**BRANO DA LEGGERE:**
════
Quali sono i "numeri" di questo contenzioso? Sono state molte le istanze?
Sono moltissimi i reclami presentati al magistrato di sorveglianza, ed il dato numerico parte sicuramente da quel gruppo di 3.500 ricorsi pendenti innanzi alla Corte Europea dei Diritti dell'Uomo di Strasburgo e dichiarati irricevibili tra il mese di settembre ed il mese di novembre 2014 alla luce del decreto legge n. 92. Se però la normativa introdotta dovesse rivelarsi inefficace, la questione dovrà tornare a essere sottoposta alla CEDU.
Pochissimi invece i reclami presentati al tribunale civile, sia per la complessità della procedura sia per i costi (seppur limitati) da sostenere per il contributo unificato.   


Quali sono le difficoltà collegate alla presentazione dei ricorsi da parte dei detenuti e ai tempi delle decisioni ?
L'obiettivo prefissato dalla nuova normativa (sollecitata per non dire intimata dalla Corte di Strasburgo) risulta difficilmente raggiungibile. E questa appare una valutazione ottimistica. La prassi ha infatti già evidenziato la criticità del sistema.
════
**RIGHE DI DATI:**

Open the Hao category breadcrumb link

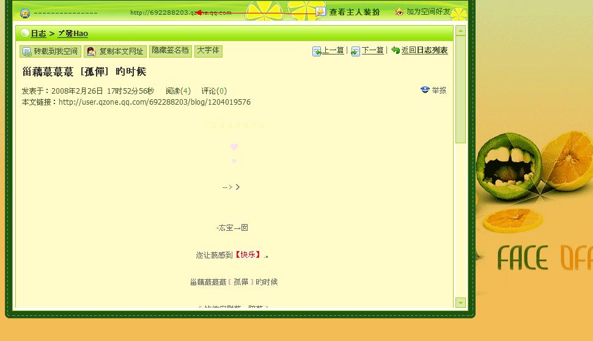tap(73, 34)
════
**RICHIESTA:**
Ricopia dal brano sui reclami dei detenuti il tratto che va da "Quali sono i" fino a "sottoposta alla CEDU." compreso.

**RISPOSTA QUI SOTTO:**
Quali sono i "numeri" di questo contenzioso? Sono state molte le istanze?
Sono moltissimi i reclami presentati al magistrato di sorveglianza, ed il dato numerico parte sicuramente da quel gruppo di 3.500 ricorsi pendenti innanzi alla Corte Europea dei Diritti dell'Uomo di Strasburgo e dichiarati irricevibili tra il mese di settembre ed il mese di novembre 2014 alla luce del decreto legge n. 92. Se però la normativa introdotta dovesse rivelarsi inefficace, la questione dovrà tornare a essere sottoposta alla CEDU.